INTERFERENZA SULLO SVILUPPO SOCIALE DEL BAMBINO:il bambino per le sue abitudini alimentari è limitato e/o a disagio nelle attività quotidiane (scolastica, sociale, sportiva);
IMPATTO NEGATIVO SULLA FAMIGLIA: tale disturbo può avere anche pesanti risvolti in famiglia: estenuanti discussioni a tavola e/o limitazioni nel mangiare fuori casa.
Se anche solo una di queste aree risulta impattata è opportuno chiedere supporto per una diagnosi attenta ed eventuali cure e assistenza da parte di specialisti del settore.
Non sempre! è importante tenere presente che una percentuale non trascurabile di bambini in età prescolare (2-5 anni di età), attraversa periodi in cui si accentua la “selettività alimentare” (inizia a restringere la gamma di cibi preferiti) e iniziano le “neofobie alimentari” (fobia verso alimenti nuovi). Questi comportamenti non sono dovuti a “capricci” o a “comportamenti schizzinosi” bensì ad un adattamento evolutivo (maturato in anni di selezione naturale) che preservava i bambini primitivi, i quali venivano facilmente a contatto con: piante velenose e/o cibi pericolosi già a partire dai primi spostamenti in autonomia (gattonare-camminare). Generalmente, questa fase termina entro il terzo anno di età, raramente dura fino ai 5 anni. Se questi problemi dovessero persistere oltre, per il benessere del bambino potrebbe essere comunque opportuno intraprendere un percorso supportati da un nutrizionista.

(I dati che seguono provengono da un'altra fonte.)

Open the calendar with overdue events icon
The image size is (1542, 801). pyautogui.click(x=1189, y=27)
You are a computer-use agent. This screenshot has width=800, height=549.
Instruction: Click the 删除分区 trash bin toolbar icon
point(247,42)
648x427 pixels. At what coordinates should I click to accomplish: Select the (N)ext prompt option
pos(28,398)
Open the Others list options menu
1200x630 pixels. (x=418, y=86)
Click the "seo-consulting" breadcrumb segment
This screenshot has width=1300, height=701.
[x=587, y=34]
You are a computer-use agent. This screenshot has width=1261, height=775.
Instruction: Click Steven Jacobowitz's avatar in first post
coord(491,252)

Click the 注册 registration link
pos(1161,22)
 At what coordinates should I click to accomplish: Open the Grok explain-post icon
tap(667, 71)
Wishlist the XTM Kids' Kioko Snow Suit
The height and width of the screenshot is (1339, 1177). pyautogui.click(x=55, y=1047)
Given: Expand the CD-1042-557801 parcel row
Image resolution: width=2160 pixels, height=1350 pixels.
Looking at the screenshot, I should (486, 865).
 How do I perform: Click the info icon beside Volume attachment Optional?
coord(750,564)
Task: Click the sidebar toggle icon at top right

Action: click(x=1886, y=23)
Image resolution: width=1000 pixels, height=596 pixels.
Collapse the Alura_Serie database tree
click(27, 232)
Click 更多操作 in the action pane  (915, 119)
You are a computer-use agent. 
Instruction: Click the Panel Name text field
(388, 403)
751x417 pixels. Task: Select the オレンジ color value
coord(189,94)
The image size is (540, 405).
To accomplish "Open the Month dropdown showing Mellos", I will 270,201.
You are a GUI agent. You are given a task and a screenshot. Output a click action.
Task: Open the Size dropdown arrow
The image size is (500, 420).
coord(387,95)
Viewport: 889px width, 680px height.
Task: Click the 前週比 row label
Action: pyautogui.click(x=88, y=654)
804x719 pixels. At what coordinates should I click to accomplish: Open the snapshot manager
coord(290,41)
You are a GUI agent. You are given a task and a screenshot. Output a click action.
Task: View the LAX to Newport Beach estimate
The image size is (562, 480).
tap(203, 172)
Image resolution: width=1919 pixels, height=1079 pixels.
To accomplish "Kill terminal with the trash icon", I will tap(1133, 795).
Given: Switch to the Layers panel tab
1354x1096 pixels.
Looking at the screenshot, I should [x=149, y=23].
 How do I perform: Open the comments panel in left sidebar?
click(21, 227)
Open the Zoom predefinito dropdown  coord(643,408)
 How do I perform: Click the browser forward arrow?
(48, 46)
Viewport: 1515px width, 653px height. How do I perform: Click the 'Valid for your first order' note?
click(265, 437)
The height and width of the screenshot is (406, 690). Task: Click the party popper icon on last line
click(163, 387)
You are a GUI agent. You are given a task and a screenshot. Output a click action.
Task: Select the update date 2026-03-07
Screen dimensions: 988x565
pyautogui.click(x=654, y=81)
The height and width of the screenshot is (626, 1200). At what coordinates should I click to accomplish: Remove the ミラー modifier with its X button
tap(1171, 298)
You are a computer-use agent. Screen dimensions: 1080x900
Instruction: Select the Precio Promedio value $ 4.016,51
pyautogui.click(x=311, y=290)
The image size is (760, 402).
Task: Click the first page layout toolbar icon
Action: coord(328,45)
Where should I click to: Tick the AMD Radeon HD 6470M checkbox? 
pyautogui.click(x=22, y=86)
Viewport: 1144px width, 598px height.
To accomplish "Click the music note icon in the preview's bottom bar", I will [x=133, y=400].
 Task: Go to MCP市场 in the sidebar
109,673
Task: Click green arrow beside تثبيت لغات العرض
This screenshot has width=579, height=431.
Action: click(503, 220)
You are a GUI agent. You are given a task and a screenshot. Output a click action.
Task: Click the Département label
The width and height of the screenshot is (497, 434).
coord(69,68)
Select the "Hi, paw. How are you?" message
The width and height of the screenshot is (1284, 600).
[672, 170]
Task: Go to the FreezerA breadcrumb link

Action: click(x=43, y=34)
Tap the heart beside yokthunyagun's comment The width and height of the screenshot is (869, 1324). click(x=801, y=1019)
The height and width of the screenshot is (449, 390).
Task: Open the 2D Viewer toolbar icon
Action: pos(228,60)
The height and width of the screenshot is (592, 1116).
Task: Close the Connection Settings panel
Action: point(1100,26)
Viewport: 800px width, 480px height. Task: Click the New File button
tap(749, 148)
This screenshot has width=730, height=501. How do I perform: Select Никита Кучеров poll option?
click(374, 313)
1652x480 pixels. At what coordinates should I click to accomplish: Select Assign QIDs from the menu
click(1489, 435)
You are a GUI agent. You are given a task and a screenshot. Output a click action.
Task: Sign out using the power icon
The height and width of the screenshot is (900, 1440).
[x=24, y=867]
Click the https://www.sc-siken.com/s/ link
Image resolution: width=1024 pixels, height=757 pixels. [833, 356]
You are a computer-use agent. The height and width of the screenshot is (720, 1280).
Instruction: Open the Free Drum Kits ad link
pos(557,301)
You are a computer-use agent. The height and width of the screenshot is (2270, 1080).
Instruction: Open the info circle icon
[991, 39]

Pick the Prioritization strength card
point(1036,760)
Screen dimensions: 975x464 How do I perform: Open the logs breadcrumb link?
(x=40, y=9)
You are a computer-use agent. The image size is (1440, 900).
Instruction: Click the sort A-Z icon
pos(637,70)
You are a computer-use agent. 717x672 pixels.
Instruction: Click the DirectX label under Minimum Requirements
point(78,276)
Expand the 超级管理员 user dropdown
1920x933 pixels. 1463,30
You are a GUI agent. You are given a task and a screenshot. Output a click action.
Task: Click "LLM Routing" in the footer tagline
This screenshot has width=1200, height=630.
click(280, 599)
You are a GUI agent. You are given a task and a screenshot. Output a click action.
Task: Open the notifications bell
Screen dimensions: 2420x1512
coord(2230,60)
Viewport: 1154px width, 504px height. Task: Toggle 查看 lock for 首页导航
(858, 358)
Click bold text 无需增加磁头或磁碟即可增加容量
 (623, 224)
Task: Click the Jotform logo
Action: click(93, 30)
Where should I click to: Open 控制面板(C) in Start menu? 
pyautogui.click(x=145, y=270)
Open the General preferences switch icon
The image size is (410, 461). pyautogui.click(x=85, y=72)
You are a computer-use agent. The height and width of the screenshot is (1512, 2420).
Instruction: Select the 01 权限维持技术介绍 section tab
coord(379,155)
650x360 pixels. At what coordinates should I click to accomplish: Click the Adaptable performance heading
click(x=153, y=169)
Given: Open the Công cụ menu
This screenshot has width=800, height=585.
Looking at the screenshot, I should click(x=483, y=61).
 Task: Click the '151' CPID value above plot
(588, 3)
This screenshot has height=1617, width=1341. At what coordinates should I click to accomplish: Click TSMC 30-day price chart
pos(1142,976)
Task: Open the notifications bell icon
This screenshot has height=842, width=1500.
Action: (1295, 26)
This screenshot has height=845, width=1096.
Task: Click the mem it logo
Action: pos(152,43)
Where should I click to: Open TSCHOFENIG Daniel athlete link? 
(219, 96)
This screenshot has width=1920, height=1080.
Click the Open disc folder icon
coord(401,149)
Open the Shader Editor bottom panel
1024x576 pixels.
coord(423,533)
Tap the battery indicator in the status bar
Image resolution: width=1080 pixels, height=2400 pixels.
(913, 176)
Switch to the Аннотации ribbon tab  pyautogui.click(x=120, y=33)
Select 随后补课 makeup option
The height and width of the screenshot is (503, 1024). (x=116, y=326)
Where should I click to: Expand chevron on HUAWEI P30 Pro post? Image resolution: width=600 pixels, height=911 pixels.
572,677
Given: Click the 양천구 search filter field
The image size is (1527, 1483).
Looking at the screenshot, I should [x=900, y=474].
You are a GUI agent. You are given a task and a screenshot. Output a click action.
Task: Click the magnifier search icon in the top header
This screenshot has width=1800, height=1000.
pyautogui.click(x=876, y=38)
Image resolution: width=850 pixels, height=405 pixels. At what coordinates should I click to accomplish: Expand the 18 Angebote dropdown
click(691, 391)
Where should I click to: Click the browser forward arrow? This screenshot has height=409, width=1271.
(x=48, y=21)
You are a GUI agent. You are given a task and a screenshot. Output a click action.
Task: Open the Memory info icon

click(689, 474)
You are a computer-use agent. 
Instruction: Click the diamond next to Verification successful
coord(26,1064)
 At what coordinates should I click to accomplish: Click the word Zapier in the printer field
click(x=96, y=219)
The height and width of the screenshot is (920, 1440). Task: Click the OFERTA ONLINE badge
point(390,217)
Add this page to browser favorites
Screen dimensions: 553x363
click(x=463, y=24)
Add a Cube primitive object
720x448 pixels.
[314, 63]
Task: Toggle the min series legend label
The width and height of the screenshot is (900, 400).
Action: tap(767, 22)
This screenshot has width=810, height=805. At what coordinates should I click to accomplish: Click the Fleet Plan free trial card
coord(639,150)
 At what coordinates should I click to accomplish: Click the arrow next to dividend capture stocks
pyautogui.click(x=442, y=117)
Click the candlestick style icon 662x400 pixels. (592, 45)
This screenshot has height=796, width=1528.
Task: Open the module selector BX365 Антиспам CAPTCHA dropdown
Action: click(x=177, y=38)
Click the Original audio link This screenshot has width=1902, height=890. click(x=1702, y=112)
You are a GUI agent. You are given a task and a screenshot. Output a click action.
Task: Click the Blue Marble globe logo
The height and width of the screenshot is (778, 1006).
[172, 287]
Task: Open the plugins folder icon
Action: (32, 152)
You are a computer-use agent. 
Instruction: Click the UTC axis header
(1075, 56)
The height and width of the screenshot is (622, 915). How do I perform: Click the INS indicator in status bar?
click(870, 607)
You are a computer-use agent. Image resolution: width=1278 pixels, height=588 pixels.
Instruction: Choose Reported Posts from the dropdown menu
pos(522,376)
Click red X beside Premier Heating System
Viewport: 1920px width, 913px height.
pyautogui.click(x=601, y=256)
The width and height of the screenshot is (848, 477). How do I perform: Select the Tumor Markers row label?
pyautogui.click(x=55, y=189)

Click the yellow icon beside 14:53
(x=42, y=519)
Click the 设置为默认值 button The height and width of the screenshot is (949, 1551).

Come tutti i DCA anche nell’Arfid esistono soggetti più predisposti, ma non è facile individuare un vero e proprio fattore scatenante su cui agire per impedirne l’insorgenza. In generale può essere utile cercare di far fare al bambino esperienza con gusti e sapori prima che intervenga la fase della selettività alimentare, non escludendo alcuna categoria di alimenti perché reputati gusti forti e/o amari (né dall’alimentazione materna in gravidanza e allattamento né durante lo svezzamento). Se un alimento viene rifiutato dal bambino, è importante non desistere e riproporre ciclicamente (almeno 10-15 volte), in diversi formati per dare al bimbo la possibilità di acquisire fiducia verso di esso. Il tutto cercando di mantenere sempre un ambiente sereno e senza imposizioni (nonostante le normali preoccupazioni che inconsciamente ci assalgono). è importante rispettare orari dei pasti, creando il più possibile una routine “positiva e prevedibile”, che dia al bambino sicurezza e lo aiuti a vivere questi momenti con tranquillità. Per non vivere questa fase con eccessive ansie/negatività può essere utile rivolgersi ad un nutrizionista che possa informarci e guidarci verso scelte genitoriali più consapevoli.